Subchanels of KDRV and KDKF
Channel: Res.; Short name; Programming
KDRV: KDKF; KDRV; KDKF
12.1: 31.1; 720p; KDRV-HD; KDKF-HD; ABC
12.2: 31.2; 480i; KDRV-SD; KDKF-SD; Antenna TV
12.3: 31.3; KDRVDT3; KDKFDT3; True Crime Network
12.4: 31.4; KDRVDT4; KDKFDT4; Catchy Comedy
12.5: 31.5; KDRVDT5; KDKFDT5; Start TV

===Analog-to-digital conversion===
Both stations shut down their analog signals on February 17, 2009, the original target date by which full-power television stations in the United States were to transition from analog to digital broadcasts under federal mandate (which was later pushed back to June 12, 2009). The station's digital channel allocations post-transition are as follows:
- KDRV shut down its analog signal, over VHF channel 12; the station's digital signal relocated from its pre-transition UHF channel 38 to VHF channel 12 for post-transition operations.
- KDKF shut down its analog signal, over UHF channel 31; the station's digital signal remained on its pre-transition UHF channel 29, using virtual channel 31.

===Translators===
KDRV is rebroadcast on the following digital translator stations:
- ' Cave Junction
- ' Gold Hill
- ' Grants Pass
- ' Jacksonville
- ' Fort Dick, CA
- ' Gazelle, CA
- ' Yreka, CA

==Carriage disputes==

===Dispute with Dish Network===
On December 10, 2010, KDRV announced on its newscast that its owner, Chambers Communications, and Dish Network could not come to a long-term agreement to keep the station on the air in the Medford market and were in danger of losing local ABC programming as a result. Viewers were encouraged to read a special Q&A page regarding this matter. Despite their best efforts, their previous agreement expired on December 15 and the stations were removed from the Dish Network local line-ups. Chambers and Dish finally came to an agreement to resume service, and on December 30, 2010, the stations returned to Dish Network.

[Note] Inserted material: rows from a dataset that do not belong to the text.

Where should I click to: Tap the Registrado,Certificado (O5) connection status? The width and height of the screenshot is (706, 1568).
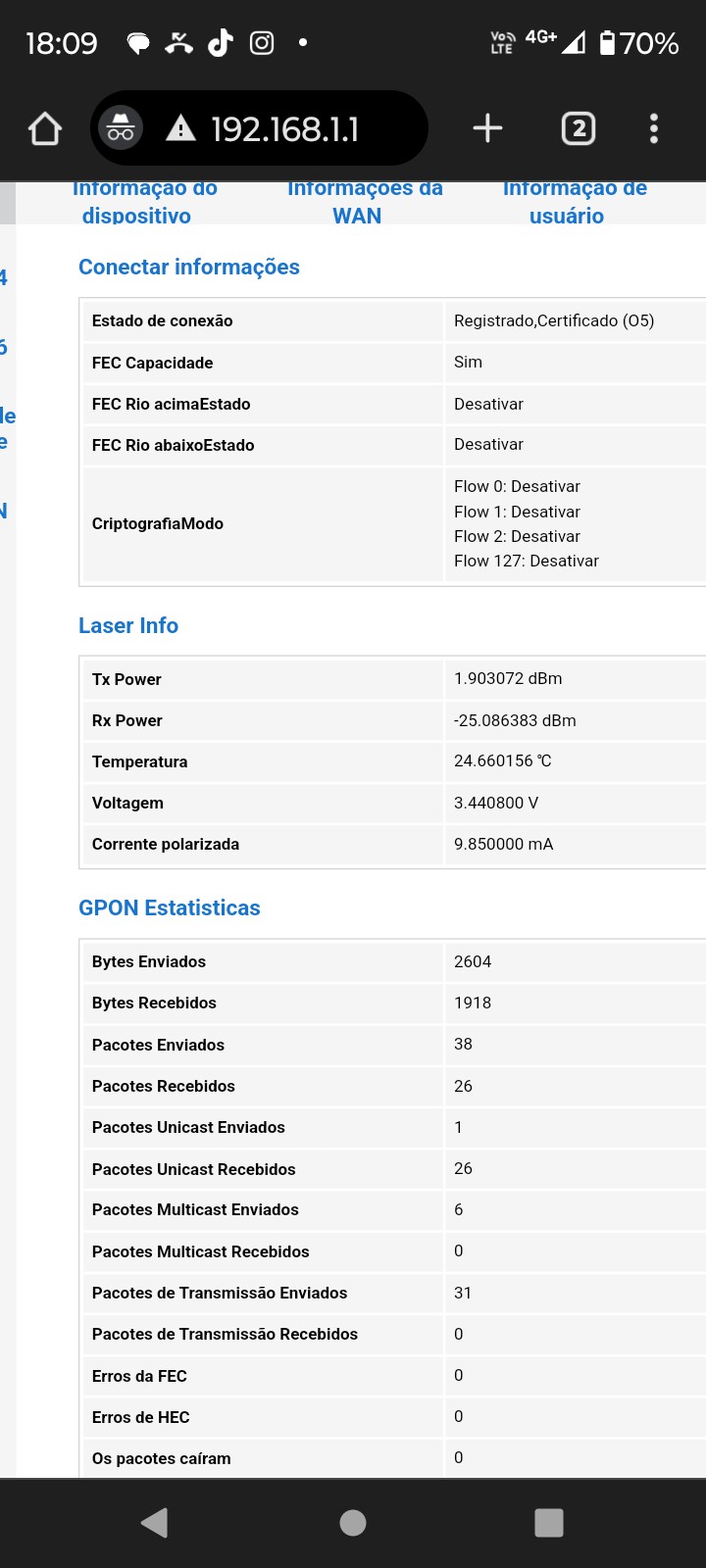pyautogui.click(x=554, y=320)
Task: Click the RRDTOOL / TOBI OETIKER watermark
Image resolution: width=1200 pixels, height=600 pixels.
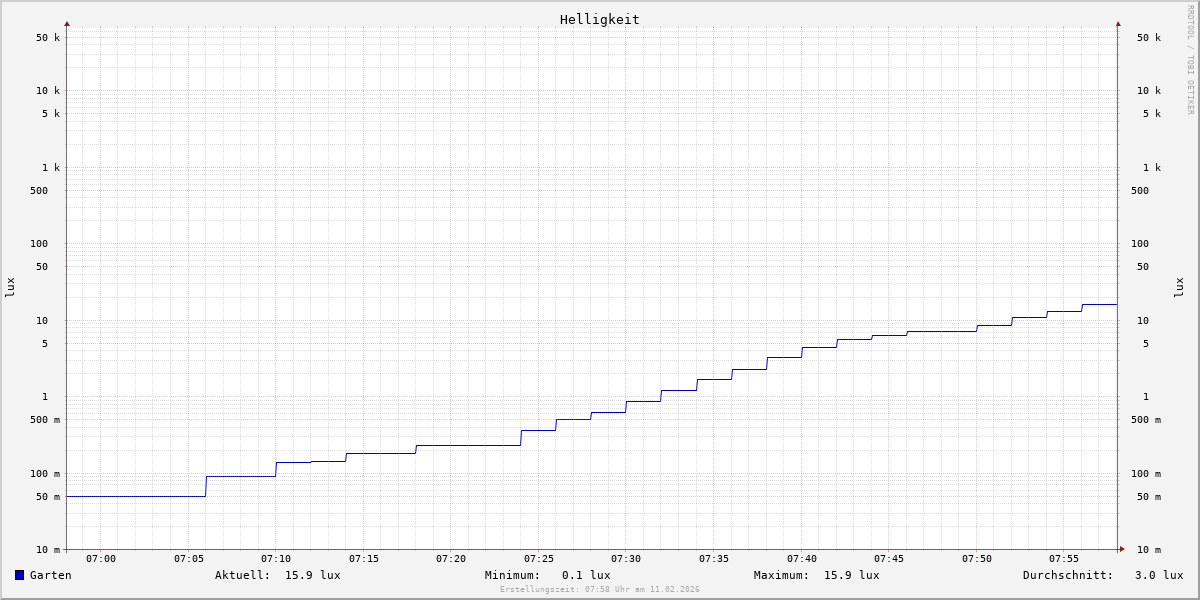Action: click(1190, 59)
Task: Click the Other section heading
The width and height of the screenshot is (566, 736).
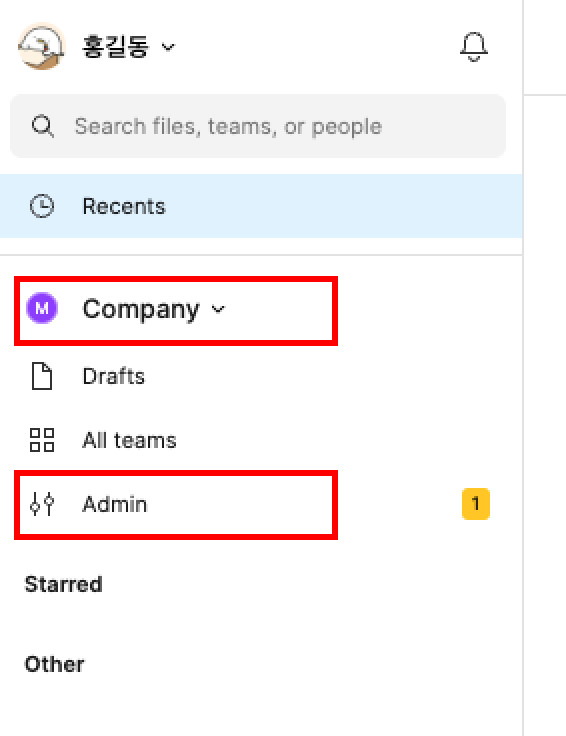Action: (x=54, y=664)
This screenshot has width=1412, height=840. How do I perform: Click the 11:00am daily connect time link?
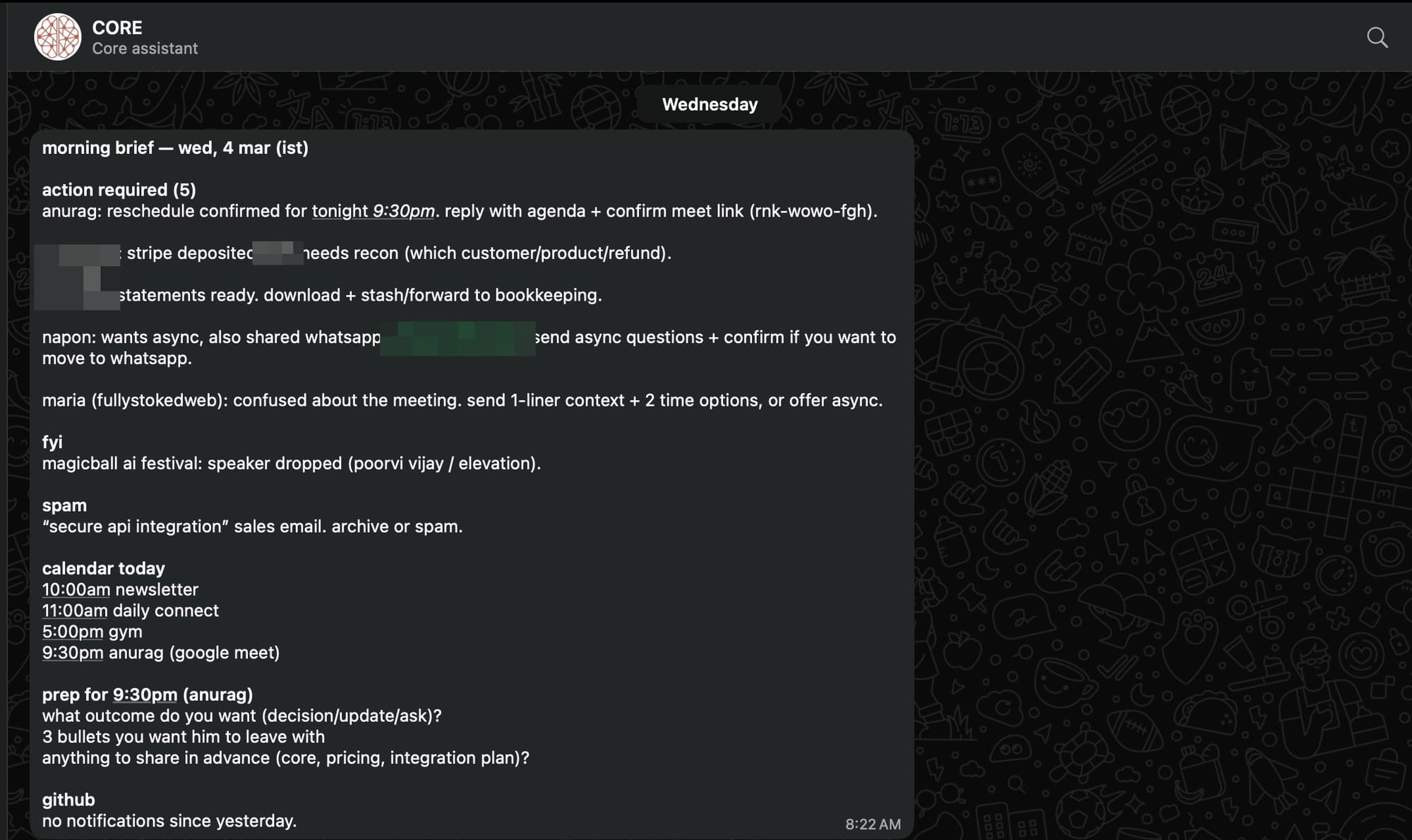coord(75,611)
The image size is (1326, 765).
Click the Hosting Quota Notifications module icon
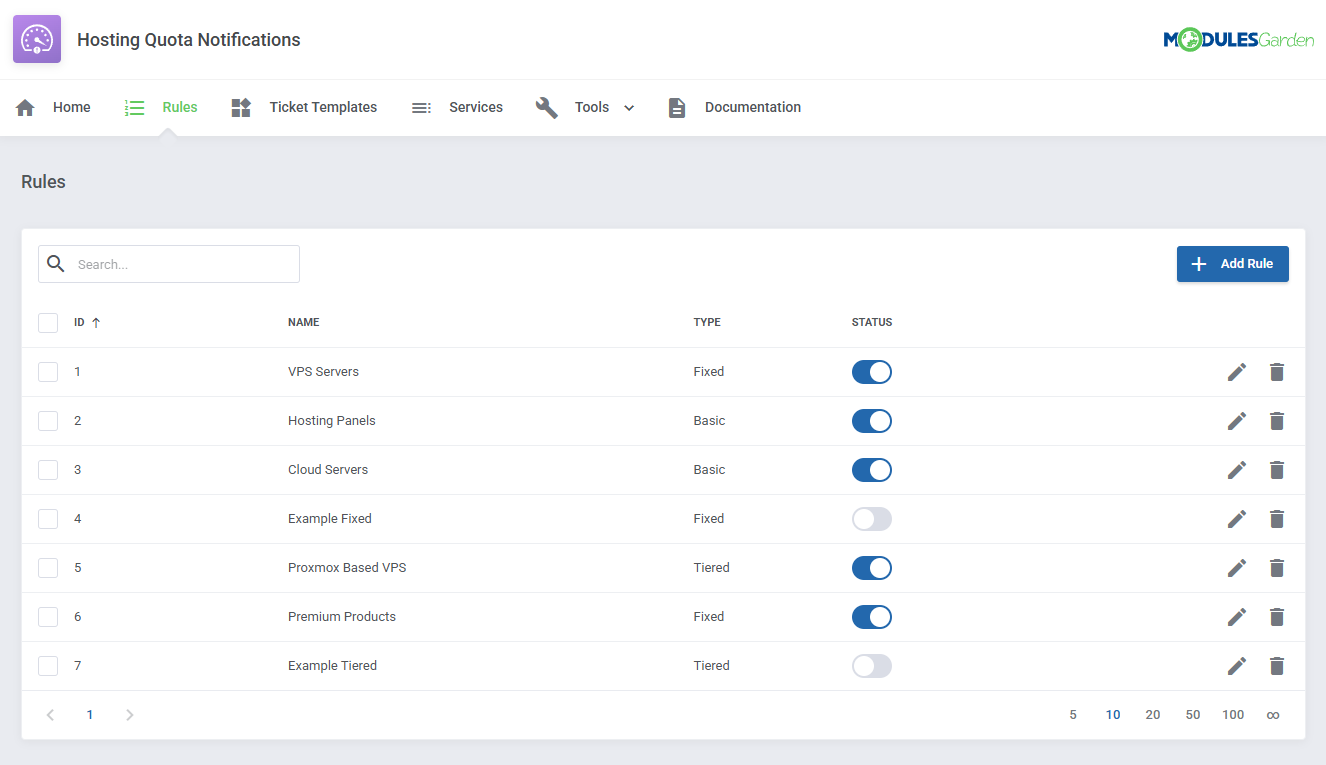tap(36, 38)
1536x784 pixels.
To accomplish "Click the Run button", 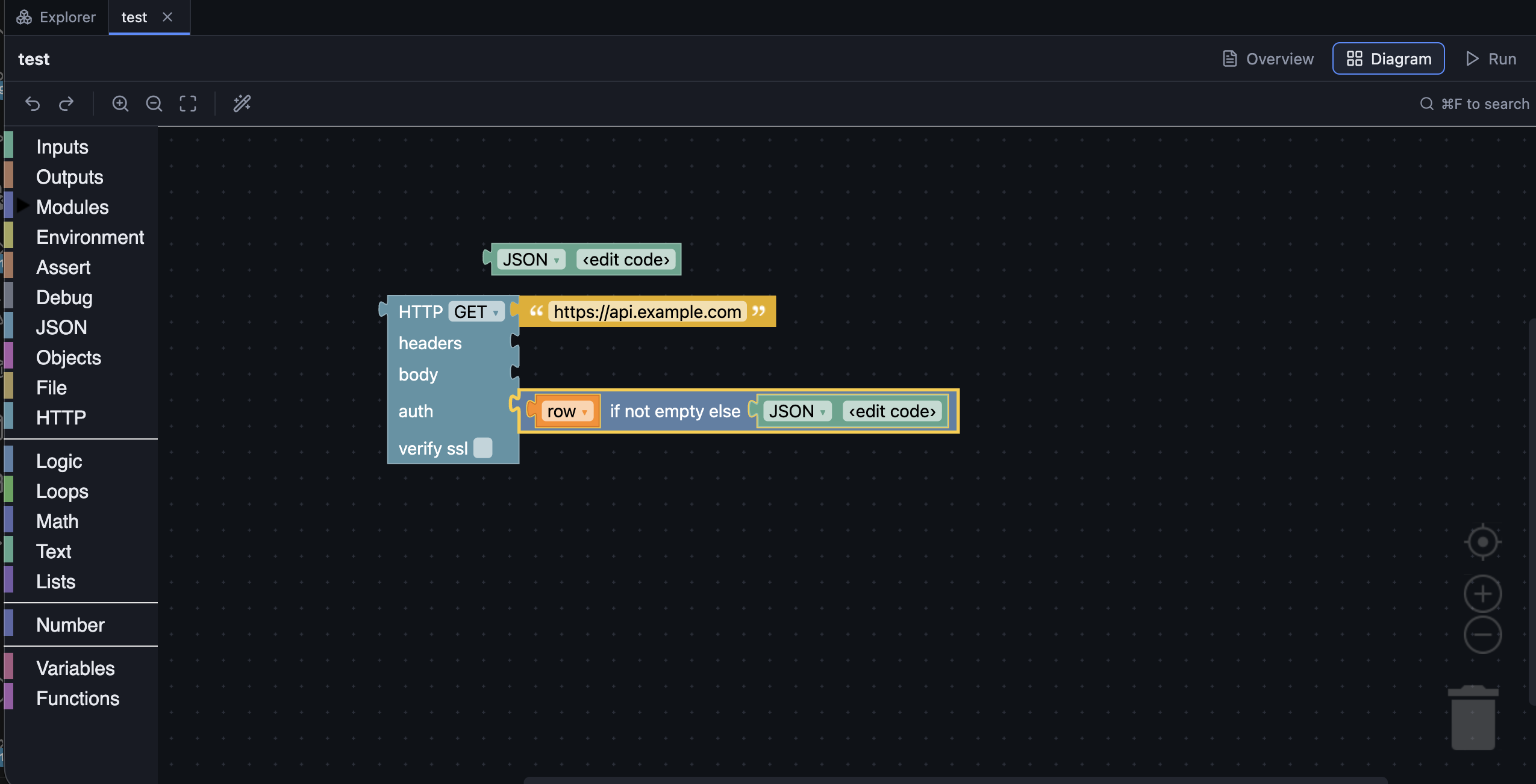I will click(1491, 58).
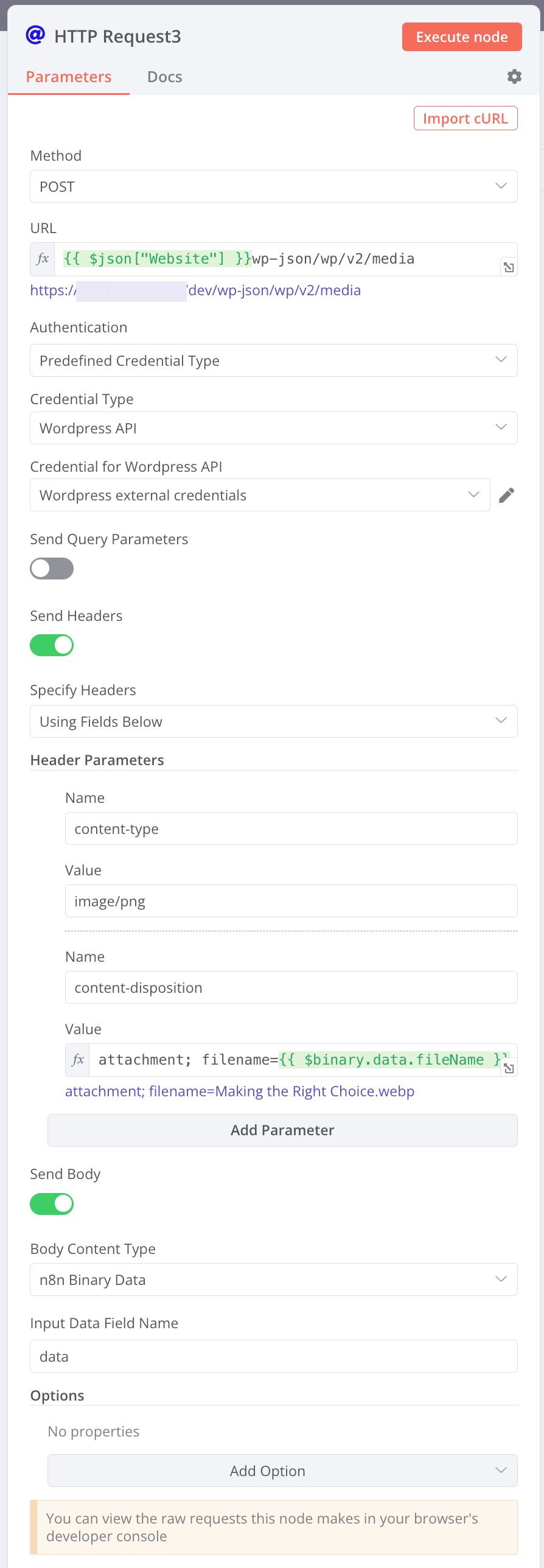Disable the Send Headers toggle
Screen dimensions: 544x1568
(52, 645)
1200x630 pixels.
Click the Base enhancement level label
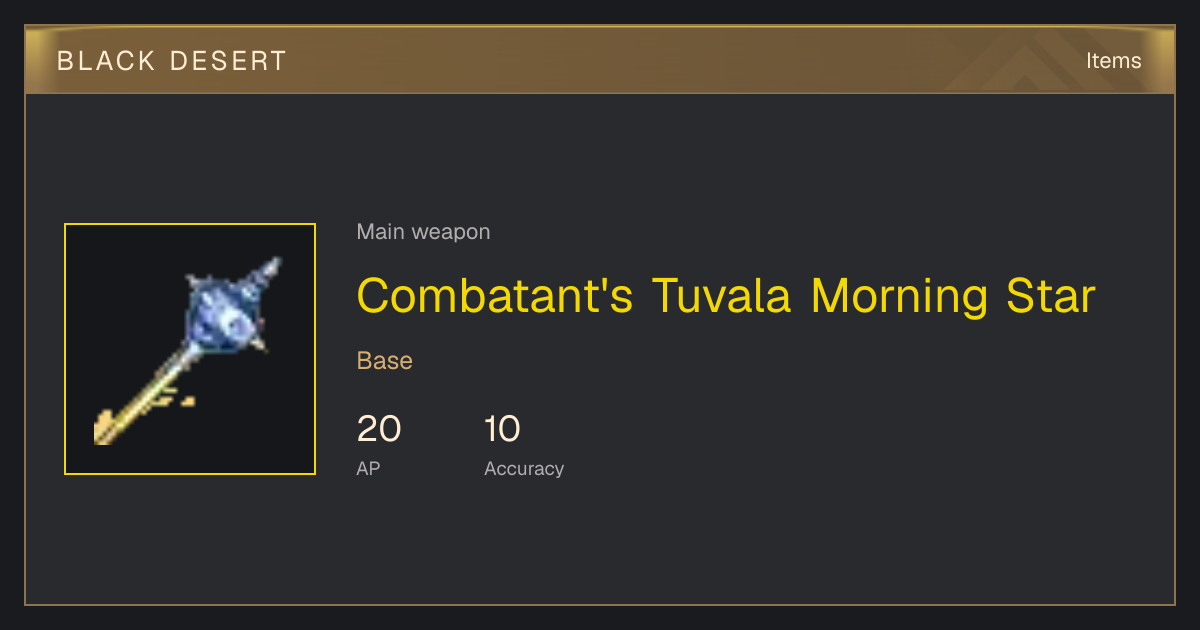(x=385, y=361)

===KDRV replaces KRCR on Mt. Shasta cable===
In January 2012, KDRV replaced Redding, California, ABC affiliate KRCR-TV on Northland Communications (now Vyve Broadband) cable channel 7 in Mt. Shasta, California, as Northland and KRCR severed ties after failing to come to a mutual agreement to continue on the Mt. Shasta cable system. Thus, Northland placed KDRV in the channel 7 slot.

Despite being in California, Siskiyou County is part of the Medford DMA, according to the FCC. Both KRCR and Northland made several attempts to get the DMA changed, but were unsuccessful each time. KHSL-TV, KNVN-TV, and KIXE-TV are the only Chico–Redding market stations airing on the Northland system in Mt. Shasta; however, certain programs on KHSL and KNVN are subject to blackout due to the FCC's network non-duplication and syndication exclusivity rules.

KDRV had been on Northland's Yreka cable system on channel 12 since the station launched in early 1984 and the advent of local cable television back in the early to mid 1980s.